= Comunismo a la tica =

Variant of communist thought

Comunismo a la tica (also known in Spanish as comunismo criollo) is a variant of communist thought developed by the Costa Rican politician Manuel Mora Valverde, that he sought to promote a communism different from that imposed by Moscow and the Comintern, and that, on the contrary, was based, according to him, "on Costa Rican democratic, pacifist and institutional principles, traditions and values".

==Characterization==
Manuel Mora Valverde at one point was critical of the doctrine imposed by the Soviet Union on communist parties around the world, and especially Stalinism, but without approaching Trotskyism as it used to be. Mora, on the contrary, sought to carry out a socialist reform in Costa Rica through democratic elections and respecting certain Costa Rican traditions such as the Catholic religion.

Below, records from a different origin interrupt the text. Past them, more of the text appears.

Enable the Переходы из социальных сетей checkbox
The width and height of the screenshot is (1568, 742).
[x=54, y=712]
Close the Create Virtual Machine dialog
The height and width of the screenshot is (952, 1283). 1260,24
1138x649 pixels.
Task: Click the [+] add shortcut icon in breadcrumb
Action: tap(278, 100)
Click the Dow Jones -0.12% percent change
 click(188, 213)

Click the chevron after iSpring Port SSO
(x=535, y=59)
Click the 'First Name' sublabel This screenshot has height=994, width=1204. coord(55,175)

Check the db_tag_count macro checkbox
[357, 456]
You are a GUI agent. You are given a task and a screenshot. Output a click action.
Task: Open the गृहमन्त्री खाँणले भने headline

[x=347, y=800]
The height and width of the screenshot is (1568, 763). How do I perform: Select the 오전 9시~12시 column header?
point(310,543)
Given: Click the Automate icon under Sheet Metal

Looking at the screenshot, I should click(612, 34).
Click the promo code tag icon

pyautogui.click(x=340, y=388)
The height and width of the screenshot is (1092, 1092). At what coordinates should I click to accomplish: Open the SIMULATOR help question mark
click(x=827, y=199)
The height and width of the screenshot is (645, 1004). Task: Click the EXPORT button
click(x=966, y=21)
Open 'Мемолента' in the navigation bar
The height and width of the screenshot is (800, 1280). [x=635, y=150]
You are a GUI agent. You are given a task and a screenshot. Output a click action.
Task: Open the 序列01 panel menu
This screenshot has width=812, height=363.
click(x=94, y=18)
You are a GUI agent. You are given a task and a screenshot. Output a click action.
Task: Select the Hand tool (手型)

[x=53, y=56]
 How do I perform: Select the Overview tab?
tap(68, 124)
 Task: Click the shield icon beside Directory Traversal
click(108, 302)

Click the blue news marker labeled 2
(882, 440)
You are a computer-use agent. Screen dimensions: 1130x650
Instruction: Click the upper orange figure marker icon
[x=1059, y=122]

Likewise, according to Mora, his proposal for communism not only supports the existence of a democratic regime, but also defends a deepening of democracy with an economic content.

Regarding the economic aspect, Mora maintained that he was not an enemy of small property, but of large property, as it is usually formed by destroying small property. Although he, likewise, affirmed that he did not have the immediate abolition of large property, but that it should be regulated "for the benefit of the people."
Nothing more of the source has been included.